Kandiller, Fazladan Camilerde kılınan namazlar, fazladan tutulan oruçlar, zikirler, tesbihatlar, dualar, farklı giyinenler...
Dine sonradan eklenen her yeni uygulama yahut arttırma (Namaz, Zikir,dua, tesbihat, farklı giyimler v.b.) Mü'minlerin eşitliğini bozar. Çünkü Allah, tüm ibadet formlarını herkesin kolaylıkla uygulayabileceği biçim ve sürelerle belirlemiştir. Amaç hiç bir bireyin bir başkasına üstünlük taslamasını önlemek ve Dinin sosyal hayata dönük yönünü canlı tutmaktır. Allah'ın Dini böyle bir şeydir. (Ed-Din-i El-İslam, The İslam)

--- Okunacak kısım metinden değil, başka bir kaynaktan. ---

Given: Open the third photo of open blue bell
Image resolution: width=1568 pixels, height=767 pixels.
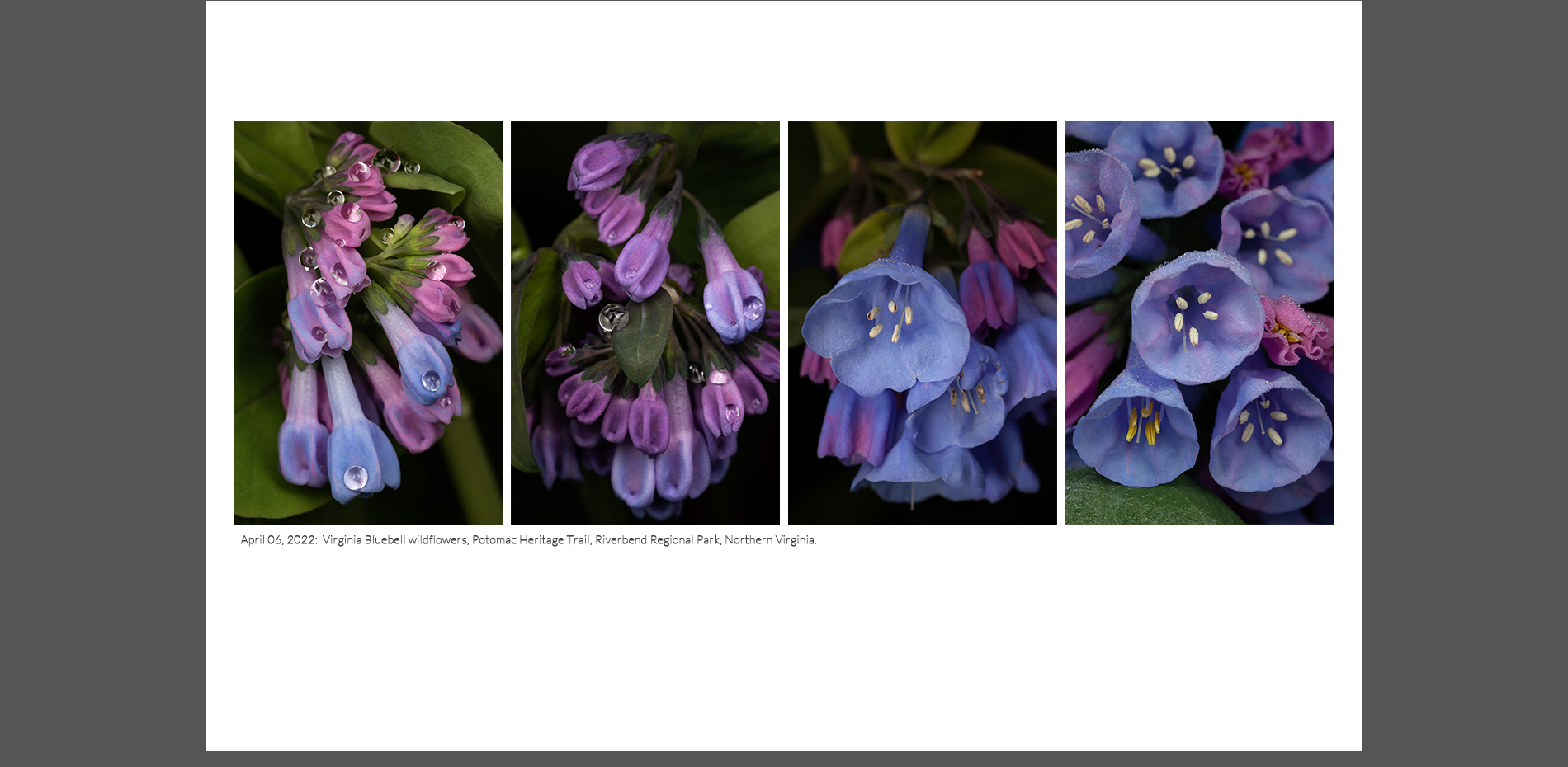Looking at the screenshot, I should click(922, 322).
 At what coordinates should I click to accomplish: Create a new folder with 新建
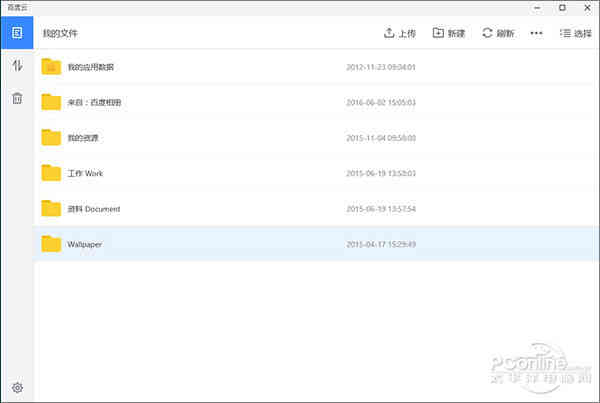coord(449,33)
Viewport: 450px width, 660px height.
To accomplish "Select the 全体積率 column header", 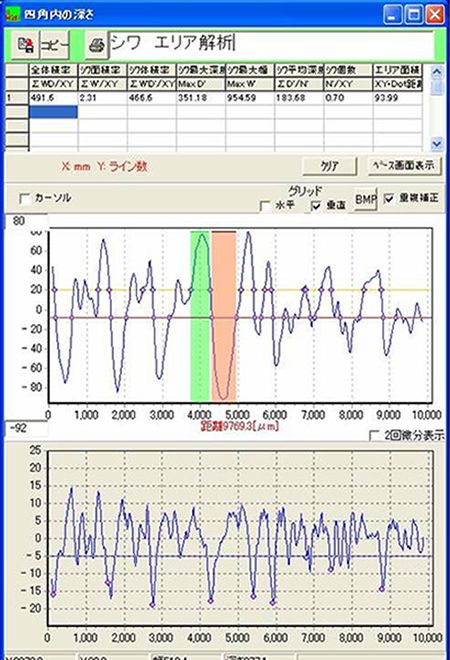I will [53, 70].
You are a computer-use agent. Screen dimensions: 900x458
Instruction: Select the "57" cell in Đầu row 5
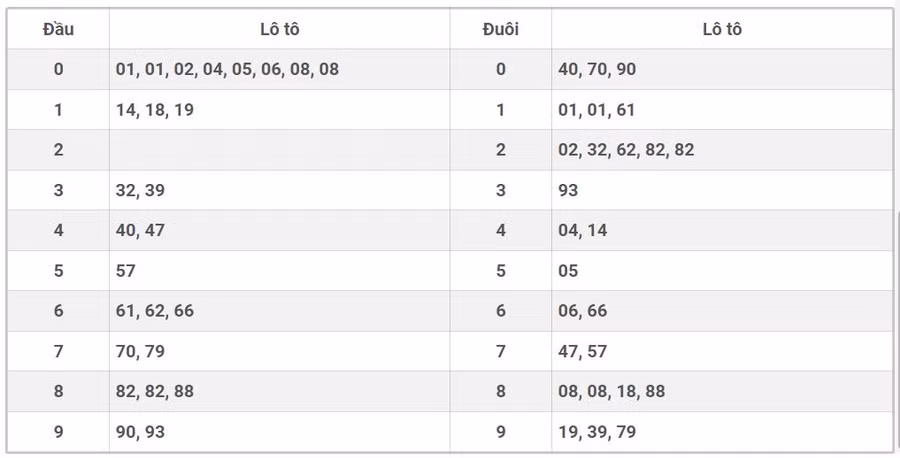(x=126, y=270)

Dine ne kadar sonradan eklenen (bid'at) şey varsa hepsini sürekli savunan ve topluma dayatan Ruhbanlar ise bu eşitliği bozarak;
Dine ne kadar sonradan eklenen (bid'at) şey varsa hepsini sürekli savunan ve topluma dayatan Ruhbanlar ise bu eşitliği bozarak;
"Biz sizden daha dindarız",
"Biz Allah'a daha yakınız" diyerek Dinde söz ve otorite sahibi olmak isterler. Bunu yaparken de
"Ne zararı var ki",
"Camiye milleti toplayıp Kur'an okuyoruz fena mı?" gibi kılıfların ardına saklanırlar.
Unutmayın ki Din, bu durumların sürekli yapılması ve sürekli böylesi uygulamaların eklenmesi sonucu KURUMSALLAŞIR. Kurumsallaşan Din böylece herkes tarafından yaşanamaz hale gelir ve hayatın içinden uçup gider.